### Exercise inputs
• • •

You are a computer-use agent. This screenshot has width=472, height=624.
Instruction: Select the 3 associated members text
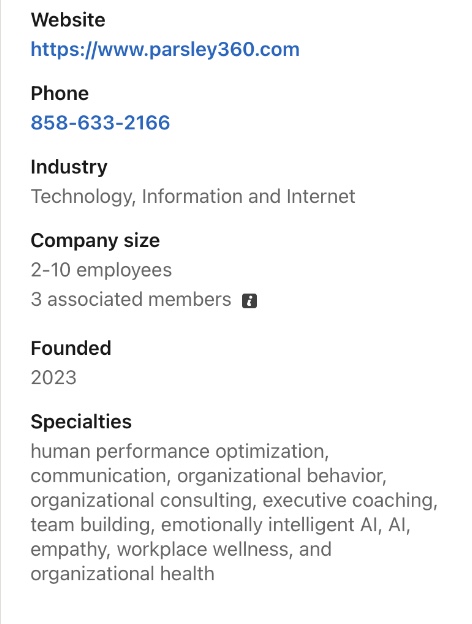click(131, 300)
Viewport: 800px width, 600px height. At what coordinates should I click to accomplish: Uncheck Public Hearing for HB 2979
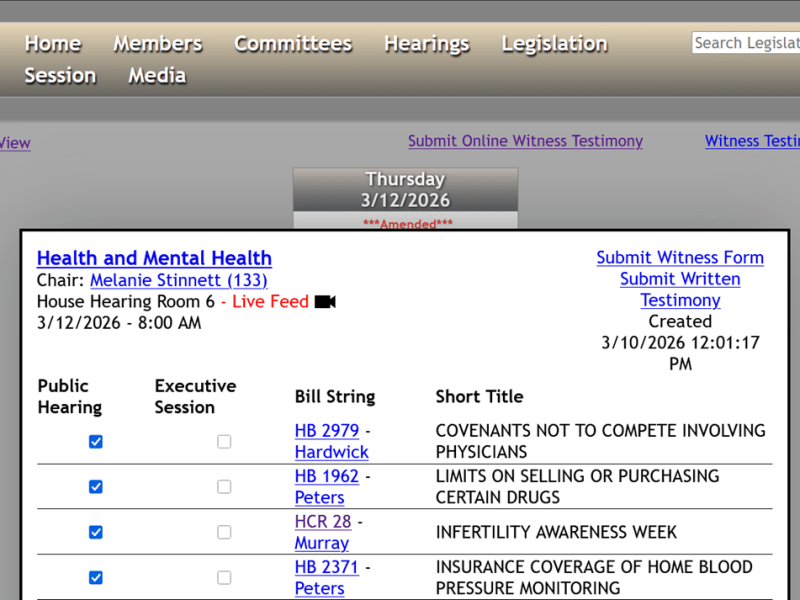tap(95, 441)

• • •

### What to do
In the records above, find the line that contains "Instruction: Select the" and retype it and all lines after it exactly, leaving out any pictures.

### Response area
Instruction: Select the 3 associated members text
click(131, 300)
Viewport: 800px width, 600px height. At what coordinates should I click to accomplish: Uncheck Public Hearing for HB 2979
tap(95, 441)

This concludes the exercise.